The ANT is a nanotrike, with an emphasis on lightness, simplicity and low-cost. It features a cable-braced hang glider-style high-wing, weight-shift controls, a single-seat open cockpit without a cockpit fairing, tricycle landing gear without wheel pants and a single engine in pusher configuration.

The ANT is supplied with a carrying bag into which the aircraft fuselage frame can be stowed for ground transport by automobile, after folding up the airframe. A separate bag holds the hang glider wing. The aircraft can be derigged for ground transportation in 6 minutes and can be set up to fly in 30 minutes.

The aircraft is made from bolted-together aluminium tubing, with its single surface, or optionally double surface wing covered in Dacron sailcloth. The wing is supported by a single tube-type kingpost and uses an "A" frame weight-shift control bar.
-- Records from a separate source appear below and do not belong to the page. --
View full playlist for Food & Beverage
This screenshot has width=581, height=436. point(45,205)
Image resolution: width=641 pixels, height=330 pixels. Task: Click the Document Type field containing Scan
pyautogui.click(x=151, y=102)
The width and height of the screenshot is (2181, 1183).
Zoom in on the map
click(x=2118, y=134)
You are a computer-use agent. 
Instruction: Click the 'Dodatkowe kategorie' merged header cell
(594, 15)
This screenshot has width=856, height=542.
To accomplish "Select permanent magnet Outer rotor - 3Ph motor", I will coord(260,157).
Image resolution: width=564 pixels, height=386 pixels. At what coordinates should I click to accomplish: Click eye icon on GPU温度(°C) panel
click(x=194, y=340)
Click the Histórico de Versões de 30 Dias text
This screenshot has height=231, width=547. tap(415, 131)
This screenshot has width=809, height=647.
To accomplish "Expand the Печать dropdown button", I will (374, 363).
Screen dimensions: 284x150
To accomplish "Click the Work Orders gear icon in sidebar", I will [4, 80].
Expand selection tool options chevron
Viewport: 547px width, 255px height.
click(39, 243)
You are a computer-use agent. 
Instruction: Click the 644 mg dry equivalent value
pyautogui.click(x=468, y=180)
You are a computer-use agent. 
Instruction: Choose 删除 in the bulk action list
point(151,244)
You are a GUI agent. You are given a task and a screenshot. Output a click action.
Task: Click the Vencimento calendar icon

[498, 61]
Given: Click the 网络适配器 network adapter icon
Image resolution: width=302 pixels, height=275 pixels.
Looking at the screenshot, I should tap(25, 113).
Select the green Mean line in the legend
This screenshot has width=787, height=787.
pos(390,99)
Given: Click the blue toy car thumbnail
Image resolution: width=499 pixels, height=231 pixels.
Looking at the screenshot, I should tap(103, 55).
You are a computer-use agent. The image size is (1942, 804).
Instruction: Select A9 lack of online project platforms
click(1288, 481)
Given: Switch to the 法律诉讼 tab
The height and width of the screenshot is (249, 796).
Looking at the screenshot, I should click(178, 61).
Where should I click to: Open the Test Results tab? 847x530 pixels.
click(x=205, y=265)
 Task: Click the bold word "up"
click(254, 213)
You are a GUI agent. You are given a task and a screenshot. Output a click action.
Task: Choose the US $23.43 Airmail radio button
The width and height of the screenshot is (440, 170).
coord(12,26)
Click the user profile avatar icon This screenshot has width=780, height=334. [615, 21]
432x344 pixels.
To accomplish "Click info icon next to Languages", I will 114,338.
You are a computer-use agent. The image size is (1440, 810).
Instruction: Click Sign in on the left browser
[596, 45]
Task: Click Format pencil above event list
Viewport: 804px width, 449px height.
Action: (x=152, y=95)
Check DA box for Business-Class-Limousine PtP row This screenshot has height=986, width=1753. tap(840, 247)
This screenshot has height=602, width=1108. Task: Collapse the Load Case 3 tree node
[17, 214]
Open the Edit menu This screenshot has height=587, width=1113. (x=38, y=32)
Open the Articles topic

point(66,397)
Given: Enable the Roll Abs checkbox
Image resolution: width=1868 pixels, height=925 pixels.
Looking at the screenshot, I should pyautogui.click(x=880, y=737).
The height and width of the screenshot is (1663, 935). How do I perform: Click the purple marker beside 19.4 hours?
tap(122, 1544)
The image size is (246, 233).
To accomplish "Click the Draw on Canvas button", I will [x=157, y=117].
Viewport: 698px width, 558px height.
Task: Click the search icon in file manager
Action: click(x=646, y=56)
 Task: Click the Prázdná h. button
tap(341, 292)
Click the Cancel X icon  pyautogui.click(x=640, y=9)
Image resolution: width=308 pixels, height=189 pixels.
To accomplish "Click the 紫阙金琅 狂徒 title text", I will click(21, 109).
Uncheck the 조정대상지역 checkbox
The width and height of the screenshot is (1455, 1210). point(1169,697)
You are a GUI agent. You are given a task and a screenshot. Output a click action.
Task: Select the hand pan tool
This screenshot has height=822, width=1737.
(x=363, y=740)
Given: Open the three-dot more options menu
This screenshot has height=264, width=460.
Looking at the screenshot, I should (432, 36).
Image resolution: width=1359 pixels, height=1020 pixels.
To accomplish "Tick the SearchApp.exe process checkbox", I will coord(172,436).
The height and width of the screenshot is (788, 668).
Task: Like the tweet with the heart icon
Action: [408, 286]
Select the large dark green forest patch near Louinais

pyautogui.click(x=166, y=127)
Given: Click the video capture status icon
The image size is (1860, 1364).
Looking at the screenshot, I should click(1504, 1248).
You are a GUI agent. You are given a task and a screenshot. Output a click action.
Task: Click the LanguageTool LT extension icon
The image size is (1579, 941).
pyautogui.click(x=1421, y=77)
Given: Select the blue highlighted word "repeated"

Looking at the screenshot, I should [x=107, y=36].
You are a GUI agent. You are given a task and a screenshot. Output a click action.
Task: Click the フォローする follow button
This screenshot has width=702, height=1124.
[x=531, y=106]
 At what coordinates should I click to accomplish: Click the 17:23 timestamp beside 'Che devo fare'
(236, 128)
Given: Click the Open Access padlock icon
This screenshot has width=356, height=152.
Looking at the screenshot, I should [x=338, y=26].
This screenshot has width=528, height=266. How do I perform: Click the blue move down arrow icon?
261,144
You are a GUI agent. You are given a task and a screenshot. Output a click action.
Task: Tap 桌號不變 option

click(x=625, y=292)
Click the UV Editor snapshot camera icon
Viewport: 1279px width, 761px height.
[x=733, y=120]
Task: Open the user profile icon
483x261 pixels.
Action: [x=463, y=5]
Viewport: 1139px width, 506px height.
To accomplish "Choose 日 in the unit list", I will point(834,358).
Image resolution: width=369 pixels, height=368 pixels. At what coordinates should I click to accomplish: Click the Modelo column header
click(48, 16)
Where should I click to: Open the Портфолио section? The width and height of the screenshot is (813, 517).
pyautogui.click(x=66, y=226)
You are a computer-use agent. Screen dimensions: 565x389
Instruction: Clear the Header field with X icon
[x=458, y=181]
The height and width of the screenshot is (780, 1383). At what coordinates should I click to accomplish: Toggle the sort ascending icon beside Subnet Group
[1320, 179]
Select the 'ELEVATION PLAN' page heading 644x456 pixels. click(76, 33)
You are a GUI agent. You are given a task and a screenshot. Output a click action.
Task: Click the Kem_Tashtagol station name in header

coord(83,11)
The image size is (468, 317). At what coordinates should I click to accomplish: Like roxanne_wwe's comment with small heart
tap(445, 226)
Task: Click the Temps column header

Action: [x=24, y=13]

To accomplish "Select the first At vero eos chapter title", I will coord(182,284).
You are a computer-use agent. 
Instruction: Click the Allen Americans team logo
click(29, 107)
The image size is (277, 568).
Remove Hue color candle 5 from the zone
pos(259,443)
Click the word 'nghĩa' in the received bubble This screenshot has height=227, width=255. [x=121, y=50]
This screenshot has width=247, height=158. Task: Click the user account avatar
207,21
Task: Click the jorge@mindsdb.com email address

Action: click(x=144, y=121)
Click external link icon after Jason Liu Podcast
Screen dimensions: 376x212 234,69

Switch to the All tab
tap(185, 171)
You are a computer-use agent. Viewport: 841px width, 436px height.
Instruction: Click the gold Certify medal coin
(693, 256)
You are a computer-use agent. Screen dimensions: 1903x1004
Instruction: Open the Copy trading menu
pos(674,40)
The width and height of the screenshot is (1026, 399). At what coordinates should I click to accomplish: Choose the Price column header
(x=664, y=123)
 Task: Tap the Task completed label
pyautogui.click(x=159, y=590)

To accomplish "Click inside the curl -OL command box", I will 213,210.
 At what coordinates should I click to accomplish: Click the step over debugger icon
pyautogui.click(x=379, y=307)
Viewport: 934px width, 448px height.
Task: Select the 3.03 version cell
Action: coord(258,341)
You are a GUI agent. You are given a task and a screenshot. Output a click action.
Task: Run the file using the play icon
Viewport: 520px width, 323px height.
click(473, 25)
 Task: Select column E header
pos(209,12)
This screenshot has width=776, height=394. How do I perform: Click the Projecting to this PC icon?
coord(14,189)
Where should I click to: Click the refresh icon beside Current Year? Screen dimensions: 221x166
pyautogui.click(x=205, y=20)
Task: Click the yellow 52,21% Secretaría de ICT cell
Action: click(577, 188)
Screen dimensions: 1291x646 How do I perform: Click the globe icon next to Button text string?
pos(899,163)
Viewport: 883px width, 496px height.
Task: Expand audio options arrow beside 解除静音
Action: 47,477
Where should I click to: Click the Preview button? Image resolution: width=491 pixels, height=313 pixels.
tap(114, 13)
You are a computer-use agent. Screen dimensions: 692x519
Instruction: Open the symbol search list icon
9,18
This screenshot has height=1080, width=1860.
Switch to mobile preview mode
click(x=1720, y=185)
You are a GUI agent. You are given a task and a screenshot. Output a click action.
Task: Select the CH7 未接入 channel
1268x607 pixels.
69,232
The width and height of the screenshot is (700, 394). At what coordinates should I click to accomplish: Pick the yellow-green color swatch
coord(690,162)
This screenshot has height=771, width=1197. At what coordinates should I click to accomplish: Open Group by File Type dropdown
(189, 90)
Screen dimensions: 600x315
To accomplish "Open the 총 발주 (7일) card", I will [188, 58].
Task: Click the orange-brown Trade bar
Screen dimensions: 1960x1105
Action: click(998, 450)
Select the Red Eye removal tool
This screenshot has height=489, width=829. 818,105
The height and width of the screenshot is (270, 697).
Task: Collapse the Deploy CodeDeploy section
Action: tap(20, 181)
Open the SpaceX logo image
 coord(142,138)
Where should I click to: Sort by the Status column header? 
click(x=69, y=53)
The powerplant is a single-cylinder, air-cooled, two-stroke, single-ignition 25 hp Cors-Air M25Y engine, normally used for powered paragliders. The Cors-Air M25Y engine is equipped with a clutch that allows the propeller to stop at idle engine speeds. A Bailey engine is optional.

With the Cors-Air engine and a single surface wing, the ANT has an empty weight of 76 kg and a gross weight of 185 kg, giving a useful load of 109 kg. With full fuel of 19 L the payload is 95 kg.

A number of different wings can be fitted to the basic carriage, including the basic Aeros Discus T, a version of the Discus hang glider wing for nanotrikes, that comes in two sizes, Discus 14T and 15T. The Fox T wing is a slow and maneuverable wing that can also be fitted. Higher performance can be obtained with the Combat T wing, a topless hang glider wing adapted for nanotrikes.